Route information
- Maintained by Ethiopia National Highways Authority

Major junctions
- North end: Addis Ababa
- South end: Bure

Location
- Country: Ethiopia

Highway system
- Transport in Ethiopia;

= A1 road (Ethiopia) =

Road in Ethiopia

The A1 Road is a road in Ethiopia that spans a total distance of 802 kilometers. The road passes an arc-shaped route through the central and eastern regions of the country, connecting the capital city Addis Ababa to the border with Eritrea at Bure. The route passes through Adama and Awash. A branch of the A1 extends to the border with Djibouti, linking Ethiopia and its neighboring countries.

== Route ==
The A1 trunk road in Ethiopia connects the central highlands to the eastern region, providing an international route to Eritrea and Djibouti. The middle section, between Addis Ababa and Adama, is a corridor passing through urban areas, with the Addis Ababa-Adama Expressway running parallel.

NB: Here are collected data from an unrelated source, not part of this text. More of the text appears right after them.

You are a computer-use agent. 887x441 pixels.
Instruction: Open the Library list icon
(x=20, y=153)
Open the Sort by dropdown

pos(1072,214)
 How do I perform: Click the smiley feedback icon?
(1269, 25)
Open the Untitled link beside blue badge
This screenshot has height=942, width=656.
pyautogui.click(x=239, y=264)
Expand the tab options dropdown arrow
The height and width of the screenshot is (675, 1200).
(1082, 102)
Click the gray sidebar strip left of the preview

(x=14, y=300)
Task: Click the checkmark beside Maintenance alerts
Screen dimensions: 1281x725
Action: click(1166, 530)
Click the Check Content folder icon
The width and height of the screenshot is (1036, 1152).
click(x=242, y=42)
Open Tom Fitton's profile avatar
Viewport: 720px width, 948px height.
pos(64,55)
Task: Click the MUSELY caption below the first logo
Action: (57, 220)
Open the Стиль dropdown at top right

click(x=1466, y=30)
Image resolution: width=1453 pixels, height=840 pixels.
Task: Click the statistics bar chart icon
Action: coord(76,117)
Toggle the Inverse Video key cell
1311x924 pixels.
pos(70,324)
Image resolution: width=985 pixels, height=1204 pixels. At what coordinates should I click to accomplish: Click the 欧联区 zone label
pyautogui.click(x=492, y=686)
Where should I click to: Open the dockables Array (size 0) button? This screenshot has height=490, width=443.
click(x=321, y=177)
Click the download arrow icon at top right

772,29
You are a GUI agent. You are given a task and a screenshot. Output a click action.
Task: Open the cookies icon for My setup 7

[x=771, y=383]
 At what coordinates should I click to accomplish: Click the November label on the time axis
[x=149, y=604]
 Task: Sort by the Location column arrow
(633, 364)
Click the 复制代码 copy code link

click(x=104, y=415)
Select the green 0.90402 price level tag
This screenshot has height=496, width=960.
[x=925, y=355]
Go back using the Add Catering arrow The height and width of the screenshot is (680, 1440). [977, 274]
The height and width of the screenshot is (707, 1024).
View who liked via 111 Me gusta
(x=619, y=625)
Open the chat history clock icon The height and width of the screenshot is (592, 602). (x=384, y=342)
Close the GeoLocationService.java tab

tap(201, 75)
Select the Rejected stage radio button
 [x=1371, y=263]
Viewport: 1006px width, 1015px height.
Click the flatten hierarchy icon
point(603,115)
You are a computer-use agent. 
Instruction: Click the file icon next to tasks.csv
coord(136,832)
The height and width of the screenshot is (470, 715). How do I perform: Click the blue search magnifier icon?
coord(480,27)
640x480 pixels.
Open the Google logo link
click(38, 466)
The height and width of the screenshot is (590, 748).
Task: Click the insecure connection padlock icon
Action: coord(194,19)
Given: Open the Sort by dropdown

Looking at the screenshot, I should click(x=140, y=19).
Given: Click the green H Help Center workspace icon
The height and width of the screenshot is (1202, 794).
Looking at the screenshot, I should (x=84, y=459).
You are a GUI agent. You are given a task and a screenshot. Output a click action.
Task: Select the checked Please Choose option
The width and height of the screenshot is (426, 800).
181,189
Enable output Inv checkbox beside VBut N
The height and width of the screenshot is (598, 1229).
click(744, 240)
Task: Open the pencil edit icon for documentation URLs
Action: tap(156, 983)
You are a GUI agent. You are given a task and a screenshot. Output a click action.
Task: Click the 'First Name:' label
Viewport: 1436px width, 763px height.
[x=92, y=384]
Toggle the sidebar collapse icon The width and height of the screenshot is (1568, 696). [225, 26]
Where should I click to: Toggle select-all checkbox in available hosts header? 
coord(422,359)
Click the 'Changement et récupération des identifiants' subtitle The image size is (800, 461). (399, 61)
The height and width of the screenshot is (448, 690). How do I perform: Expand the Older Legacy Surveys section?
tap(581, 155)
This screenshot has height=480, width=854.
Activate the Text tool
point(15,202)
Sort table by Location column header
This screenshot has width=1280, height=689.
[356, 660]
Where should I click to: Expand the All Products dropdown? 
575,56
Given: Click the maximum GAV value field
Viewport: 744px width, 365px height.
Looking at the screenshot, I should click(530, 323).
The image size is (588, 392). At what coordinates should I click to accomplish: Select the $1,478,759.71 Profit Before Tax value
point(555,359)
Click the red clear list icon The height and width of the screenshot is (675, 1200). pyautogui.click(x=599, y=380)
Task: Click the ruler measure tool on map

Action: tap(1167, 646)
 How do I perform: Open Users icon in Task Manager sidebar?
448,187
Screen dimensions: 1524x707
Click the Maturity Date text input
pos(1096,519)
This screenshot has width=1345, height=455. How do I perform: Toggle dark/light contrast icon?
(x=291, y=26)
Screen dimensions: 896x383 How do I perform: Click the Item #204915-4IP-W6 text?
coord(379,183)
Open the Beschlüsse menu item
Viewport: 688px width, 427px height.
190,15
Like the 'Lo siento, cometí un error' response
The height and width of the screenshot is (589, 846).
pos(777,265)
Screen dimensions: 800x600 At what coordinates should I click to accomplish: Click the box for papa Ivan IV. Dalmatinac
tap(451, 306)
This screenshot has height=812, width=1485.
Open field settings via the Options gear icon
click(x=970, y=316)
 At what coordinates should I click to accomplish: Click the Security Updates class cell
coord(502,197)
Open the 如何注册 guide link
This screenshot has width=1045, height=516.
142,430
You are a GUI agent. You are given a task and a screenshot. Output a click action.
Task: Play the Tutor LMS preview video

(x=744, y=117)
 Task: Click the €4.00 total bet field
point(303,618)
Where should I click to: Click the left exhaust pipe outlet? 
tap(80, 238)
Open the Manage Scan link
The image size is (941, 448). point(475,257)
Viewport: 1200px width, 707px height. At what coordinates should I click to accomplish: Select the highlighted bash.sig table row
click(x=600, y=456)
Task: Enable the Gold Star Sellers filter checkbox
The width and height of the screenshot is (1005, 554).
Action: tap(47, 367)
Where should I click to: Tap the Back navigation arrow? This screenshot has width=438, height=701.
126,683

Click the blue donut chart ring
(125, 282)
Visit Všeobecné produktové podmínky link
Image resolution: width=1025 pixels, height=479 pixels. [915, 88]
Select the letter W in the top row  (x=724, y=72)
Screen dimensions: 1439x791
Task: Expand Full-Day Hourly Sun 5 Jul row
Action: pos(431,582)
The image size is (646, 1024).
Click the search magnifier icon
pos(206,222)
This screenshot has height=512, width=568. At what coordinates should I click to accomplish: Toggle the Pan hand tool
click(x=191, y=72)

The road descends from the highlands towards Awash, then traverses a region in eastern Ethiopia. A 25-kilometer branch, A1a, connects to Djibouti.

Beyond the branch, the A1 deteriorates into an unpaved, gravel road leading to the Eritrean border. On the Eritrean side, the P7 road continues to the port city of Assab.

== History ==
The A1 Road was primarily developed during the Italian administration between 1936 and 1940, known as the "Strada Imperiali" from Addis Ababa to Assab. Two routes connected the central highlands: the western route via Kombolcha and the eastern route via Awash, converging south of Mile.

Following Eritrea's independence in 1993, the port of Assab continued to facilitate Ethiopian exports until 1998, when the border closure abruptly redirected all exports to the port of Djibouti. The 25-kilometer branch to Djibouti had already established the A1 as the de facto main route between Ethiopia and Djibouti.

The Ethiopian-Eritrean war resulted in damage to the road, particularly in the border area, with several bridges destroyed.

=== Road number history ===
The A1 Road was previously designated as multiple route numbers. The section from Addis Ababa to Awash was Route 4, the section from Awash to Mile was Route 18, and the section from Mile to the Eritrean border was Route 2. In 2013, a new road numbering system was implemented, and this route was unified under the single designation of A1.